If Disney movies have taught me anything, it’s that the whole ENTIRE world speaks English. Including animals and inanimate objects.
Stress makes you gain weight as you get older.
So I’m basically a puffer fish now.
Son: What is wrong with those people?
Me: Stop staring. They’re indigenous to Wal-Mart. We are the outsiders here.
I could shower but I wouldn’t mean it
I came home & my dog peed a little bc he was happy to see me. None of my friends pee when they see me. I’m surrounded by fakes
[after my funeral]
Someone: hey remember in the Neverending Story when Artax the horse was in the swamp of sadn—
My disembodied spirit: NO. Still too soon.
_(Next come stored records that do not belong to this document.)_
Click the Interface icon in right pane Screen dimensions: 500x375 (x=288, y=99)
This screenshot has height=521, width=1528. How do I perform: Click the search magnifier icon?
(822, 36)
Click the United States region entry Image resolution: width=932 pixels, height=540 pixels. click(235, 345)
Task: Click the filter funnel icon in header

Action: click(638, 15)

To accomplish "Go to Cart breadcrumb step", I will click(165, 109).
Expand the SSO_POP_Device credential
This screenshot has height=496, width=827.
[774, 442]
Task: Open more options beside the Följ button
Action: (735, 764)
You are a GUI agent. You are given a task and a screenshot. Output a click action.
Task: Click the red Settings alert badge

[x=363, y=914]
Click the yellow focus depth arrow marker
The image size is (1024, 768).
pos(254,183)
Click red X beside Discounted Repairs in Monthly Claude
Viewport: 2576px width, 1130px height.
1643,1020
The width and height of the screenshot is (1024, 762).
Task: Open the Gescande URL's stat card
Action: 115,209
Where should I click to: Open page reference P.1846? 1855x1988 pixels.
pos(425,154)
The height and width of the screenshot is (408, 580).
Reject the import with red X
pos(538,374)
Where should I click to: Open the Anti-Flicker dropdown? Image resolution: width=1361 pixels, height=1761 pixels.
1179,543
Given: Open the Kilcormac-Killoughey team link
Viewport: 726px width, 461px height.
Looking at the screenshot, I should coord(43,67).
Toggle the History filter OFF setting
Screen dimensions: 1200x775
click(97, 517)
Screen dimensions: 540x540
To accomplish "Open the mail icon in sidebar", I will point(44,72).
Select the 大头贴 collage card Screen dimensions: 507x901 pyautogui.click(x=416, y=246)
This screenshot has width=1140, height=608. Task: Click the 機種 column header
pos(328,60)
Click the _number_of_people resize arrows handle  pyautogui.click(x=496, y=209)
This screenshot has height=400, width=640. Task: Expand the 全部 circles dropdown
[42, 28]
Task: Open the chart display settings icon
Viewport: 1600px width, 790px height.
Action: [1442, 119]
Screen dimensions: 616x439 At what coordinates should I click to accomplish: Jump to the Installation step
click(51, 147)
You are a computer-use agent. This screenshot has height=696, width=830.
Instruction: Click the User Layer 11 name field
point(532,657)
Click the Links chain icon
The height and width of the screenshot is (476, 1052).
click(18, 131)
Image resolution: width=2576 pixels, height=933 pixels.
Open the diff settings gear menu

Listen son, you know how you find an awesome song & you listen to it over and over again until you hate it? Well, I’m leaving your mother.
Do you hold your breath when people on TV are underwater or are you normal?
GIRL: There are these two black holes that collided & released more energy than a trillion stars
ME: Damn that sucks. I would never do that
My Jehovahs Witness coworker got mad when I started calling him the “Knock-topus” after he spilled ink all over his shirt
Tonight playing poker with a buddy he said “Care to make this interesting?” And I said “Sure. For years I’ve been secretly in love with you”
this is the police, we have u surrounded come out with your hands on ur head, then ur shoulders, okay good now knees and toes knees and toes
Apparently my friends have been spreading rumors that I have a gambling problem. I’m not sure who leaked this, but my money’s on Josh.
There are only a few more shopping days left until your loved ones find out how little you understand them.
Me: you’re like heroin.
Her: Why? Because you’re addicted to me?
Me: No, because you’re ruining my life.
9 had to write three facts on sea animals for homework and the first fact she reported was, “Many people start fan clubs for sea otters,” so hopefully the next assignment incorporates some gentle reminders on fact-checking.